Center for Bioinformatics and Computational Biology, Institute of Biomedical Sciences, School of Life Science, East China Normal University, Shanghai 200241, China.
Sci China Life Sci. 2011 Dec;54(12):1129-33. doi: 10.1007/s11427-011-4256-9. Epub 2012 Jan 7.
De novo transcriptome assembly is an important approach in RNA-Seq data analysis and it can help us to reconstruct the transcriptome and investigate gene expression profiles without reference genome sequences. We carried out transcriptome assemblies with two RNA-Seq datasets generated from human brain and cell line, respectively. We then determined an efficient way to yield an optimal overall assembly using three different strategies. We first assembled brain and cell line transcriptome using a single k-mer length. Next we tested a range of values of k-mer length and coverage cutoff in assembling. Lastly, we combined the assembled contigs from a range of k values to generate a final assembly. By comparing these assembly results, we found that using only one k-mer value for assembly is not enough to generate good assembly results, but combining the contigs from different k-mer values could yield longer contigs and greatly improve the overall assembly.

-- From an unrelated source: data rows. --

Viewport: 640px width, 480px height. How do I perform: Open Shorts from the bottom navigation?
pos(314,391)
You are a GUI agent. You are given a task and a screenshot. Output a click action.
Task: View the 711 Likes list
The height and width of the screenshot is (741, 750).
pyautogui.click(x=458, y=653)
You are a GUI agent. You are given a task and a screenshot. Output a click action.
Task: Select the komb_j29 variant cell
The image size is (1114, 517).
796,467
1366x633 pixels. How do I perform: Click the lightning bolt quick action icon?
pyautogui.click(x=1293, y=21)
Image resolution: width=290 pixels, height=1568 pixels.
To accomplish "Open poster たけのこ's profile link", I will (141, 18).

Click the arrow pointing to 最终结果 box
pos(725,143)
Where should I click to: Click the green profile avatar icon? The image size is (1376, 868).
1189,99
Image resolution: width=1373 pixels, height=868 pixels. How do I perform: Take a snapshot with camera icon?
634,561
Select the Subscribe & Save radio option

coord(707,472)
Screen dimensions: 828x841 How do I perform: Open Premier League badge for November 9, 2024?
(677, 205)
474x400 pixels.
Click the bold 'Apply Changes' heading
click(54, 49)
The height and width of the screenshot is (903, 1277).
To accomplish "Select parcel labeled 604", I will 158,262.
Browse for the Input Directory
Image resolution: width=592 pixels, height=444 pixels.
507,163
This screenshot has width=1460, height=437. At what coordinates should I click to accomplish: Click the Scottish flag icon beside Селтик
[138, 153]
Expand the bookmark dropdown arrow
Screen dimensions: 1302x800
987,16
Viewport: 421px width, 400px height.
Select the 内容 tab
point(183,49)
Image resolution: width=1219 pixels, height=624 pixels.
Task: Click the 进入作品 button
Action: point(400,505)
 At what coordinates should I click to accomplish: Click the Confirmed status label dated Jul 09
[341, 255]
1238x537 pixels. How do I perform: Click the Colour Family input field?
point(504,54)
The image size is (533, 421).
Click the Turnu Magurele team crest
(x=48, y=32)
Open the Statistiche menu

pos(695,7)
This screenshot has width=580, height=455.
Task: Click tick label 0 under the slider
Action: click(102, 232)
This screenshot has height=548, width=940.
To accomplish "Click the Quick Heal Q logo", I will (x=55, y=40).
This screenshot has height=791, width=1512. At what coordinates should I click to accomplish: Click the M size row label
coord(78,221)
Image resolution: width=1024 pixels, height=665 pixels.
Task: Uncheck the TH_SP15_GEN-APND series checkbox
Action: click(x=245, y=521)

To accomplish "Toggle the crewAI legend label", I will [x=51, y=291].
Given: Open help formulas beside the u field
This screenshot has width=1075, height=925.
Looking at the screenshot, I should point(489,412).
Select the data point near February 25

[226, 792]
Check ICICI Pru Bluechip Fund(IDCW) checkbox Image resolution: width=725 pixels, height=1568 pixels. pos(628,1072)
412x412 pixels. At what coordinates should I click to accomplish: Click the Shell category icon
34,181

从头转录组组装是 RNA-Seq 数据分析中的一种重要方法,它可以帮助我们在没有参考基因组序列的情况下重建转录组并研究基因表达谱。我们分别使用两个来自人脑和细胞系的 RNA-Seq 数据集进行转录组组装。然后,我们确定了使用三种不同策略生成最佳整体组装的有效方法。我们首先使用单个 k-mer 长度组装脑和细胞系转录组。接下来,我们在组装中测试了 k-mer 长度和覆盖范围的一系列值。最后,我们将来自一系列 k 值的组装连续体组合在一起,生成最终的组装。通过比较这些组装结果,我们发现仅使用一个 k-mer 值进行组装不足以生成良好的组装结果,但是组合来自不同 k-mer 值的连续体可以生成更长的连续体,并大大提高整体组装质量。